*** Block opens ***

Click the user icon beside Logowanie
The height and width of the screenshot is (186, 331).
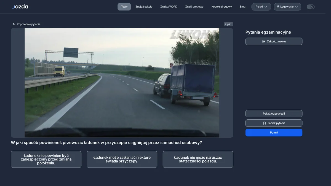pos(278,7)
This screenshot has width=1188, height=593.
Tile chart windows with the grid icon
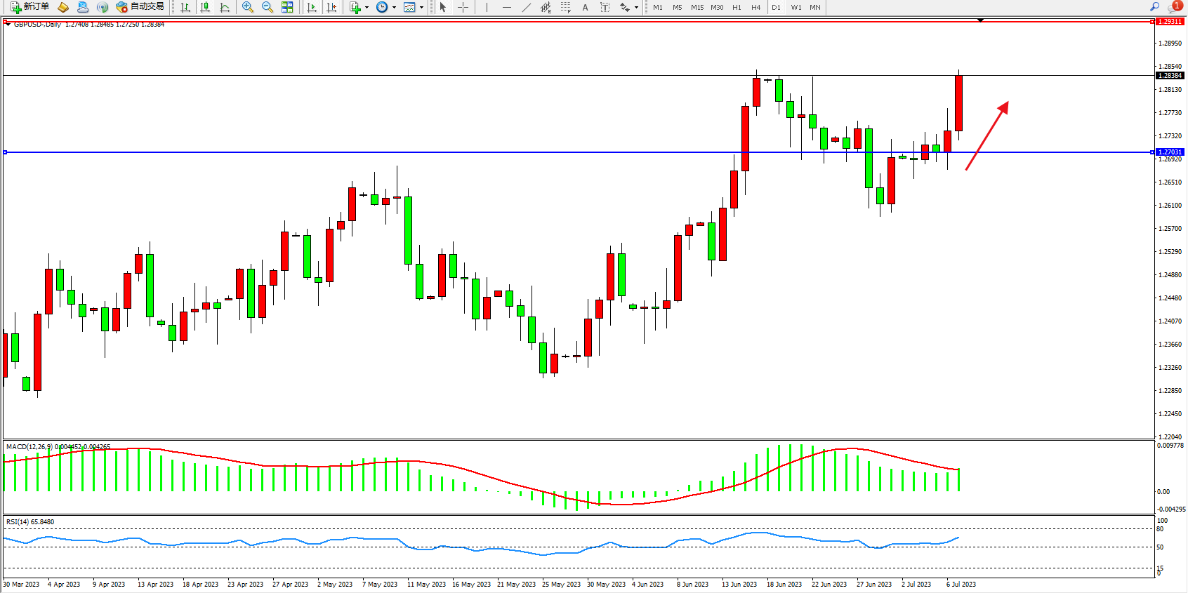point(287,7)
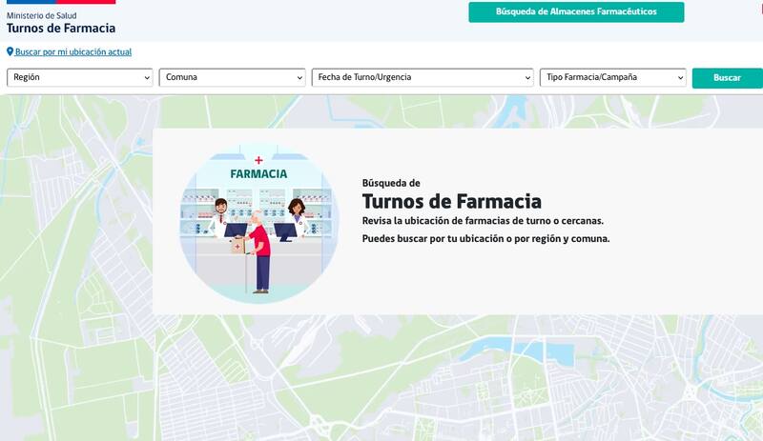Click the large 'Turnos de Farmacia' banner heading
This screenshot has height=441, width=763.
[x=451, y=201]
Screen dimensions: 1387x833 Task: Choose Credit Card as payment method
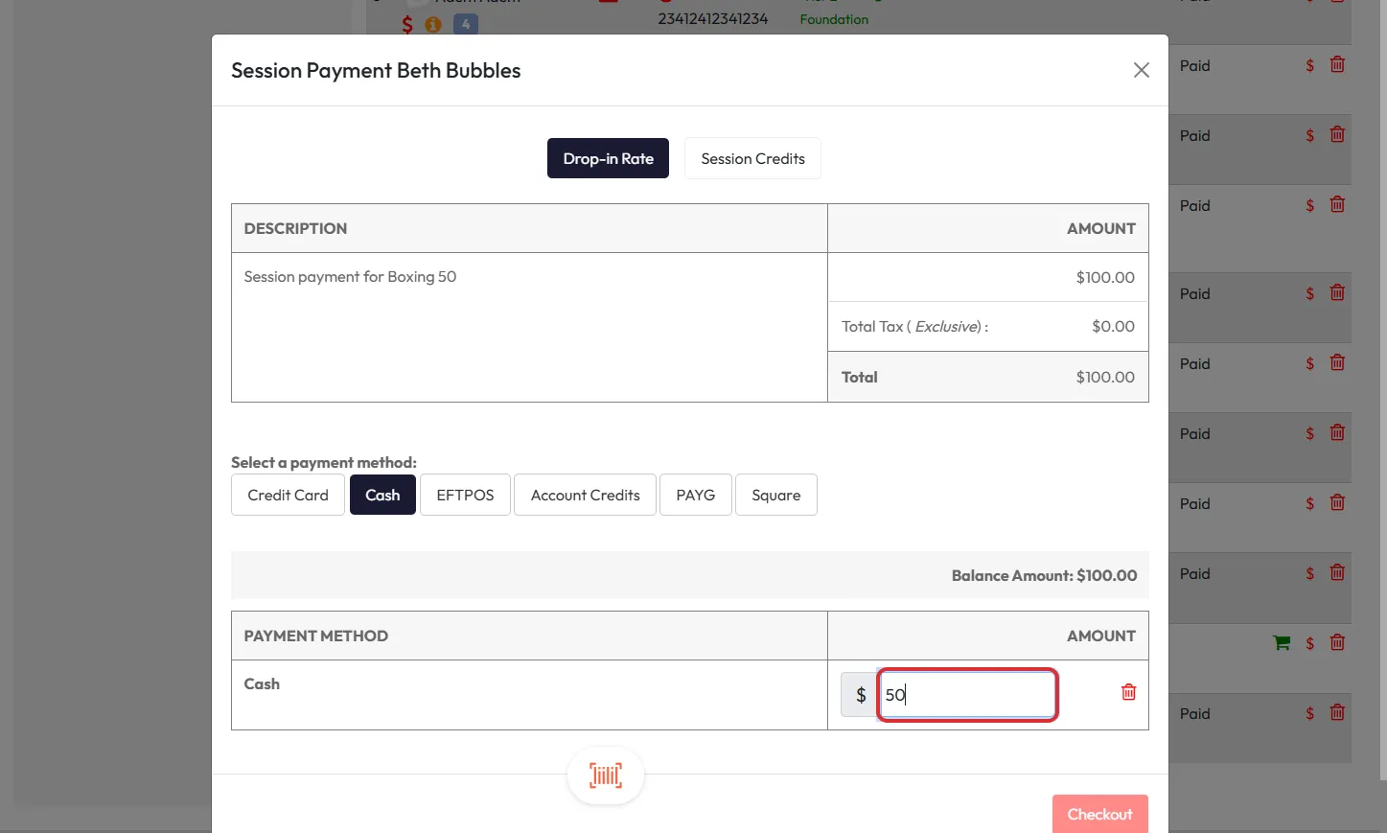288,496
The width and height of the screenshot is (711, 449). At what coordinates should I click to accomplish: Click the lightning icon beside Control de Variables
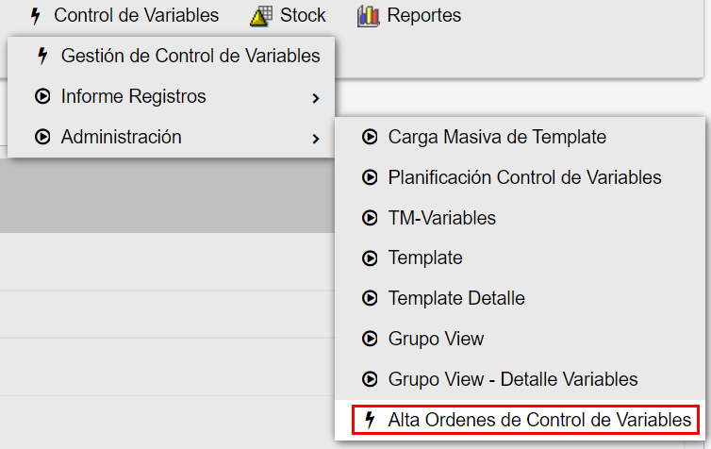tap(36, 16)
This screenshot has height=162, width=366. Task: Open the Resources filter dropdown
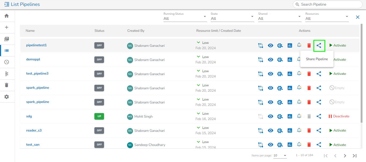click(x=327, y=18)
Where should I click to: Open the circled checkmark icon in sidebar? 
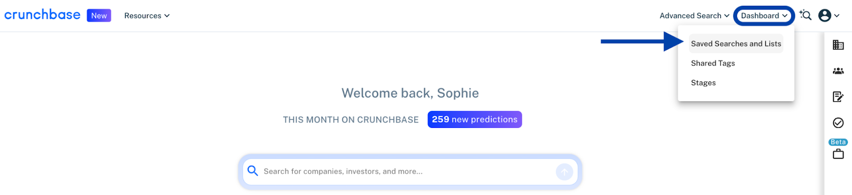(838, 123)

*** Block closes ***

*What the exercise asks*. Omit the pictures and reproduce the listing exactly.

*Result of the task*.
Click the user icon beside Logowanie
The height and width of the screenshot is (186, 331).
pos(278,7)
This screenshot has width=1188, height=593.
Tile chart windows with the grid icon
point(287,7)
Click the large 'Turnos de Farmacia' banner heading
This screenshot has height=441, width=763.
[x=451, y=201]
Screen dimensions: 1387x833 Task: Choose Credit Card as payment method
288,496
The width and height of the screenshot is (711, 449). At what coordinates should I click to accomplish: Click the lightning icon beside Control de Variables
tap(36, 16)
This screenshot has height=162, width=366. Task: Open the Resources filter dropdown
click(x=327, y=18)
Where should I click to: Open the circled checkmark icon in sidebar? 
(838, 123)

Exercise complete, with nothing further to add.